Анна Чеблакова - Смерть волкам (СИ)
Они были не похожи на его родную землю — нет, там ландшафт был либо ровным, как скатерть, либо пузырился невысокими дородными холмами. Пыльные улицы Станситри, медленная река в заросших пижмой берегах, душные майские ночи, пахнущие сиренью, блеск мокрых жестяных крыш, на которые сыплются осенние листья, неяркие рассветы, синие тени на январском снегу — всё это казалось теперь ему нереальным, туманным, как будто находилось на другой планете.

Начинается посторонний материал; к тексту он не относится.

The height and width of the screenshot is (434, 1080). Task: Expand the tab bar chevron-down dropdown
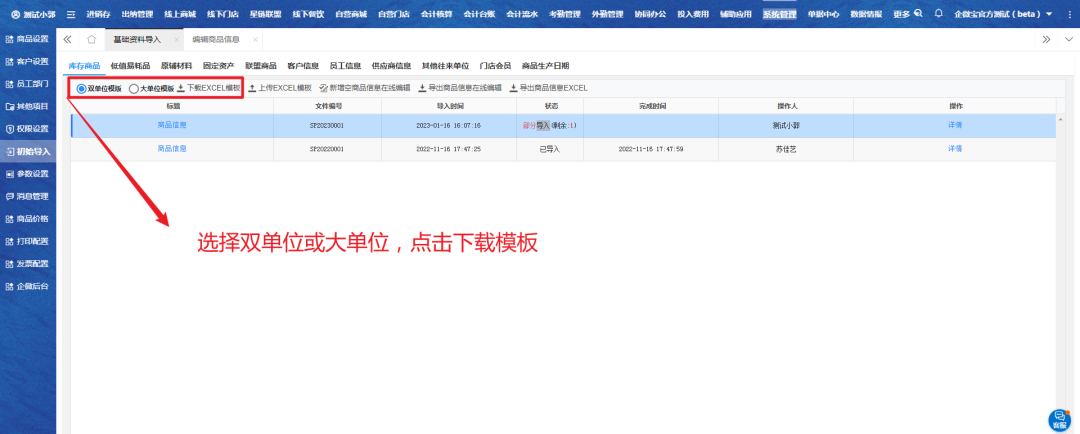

Однажды он взобрался на неровное, заваленное острыми камнями плато, расположенное так высоко, что некоторые вершины гор можно было увидеть сверху. Если встать у его западного края, там, где оно обрывалось крутым склоном, уходившим в пропасть, можно было увидеть, как горный хребет уходит далеко вперёд. В нагромождении скал было нечто сюрреалистичное и в то же время обжигающе правдивое: казалось, что слышишь хруст, с которым они режут летящий на них ветер. Тальнар стоял там долго, глядя на эти скалы, и не мог сдвинуться с места. А когда наконец смог уйти, то уже знал, что будет ходить сюда снова и снова.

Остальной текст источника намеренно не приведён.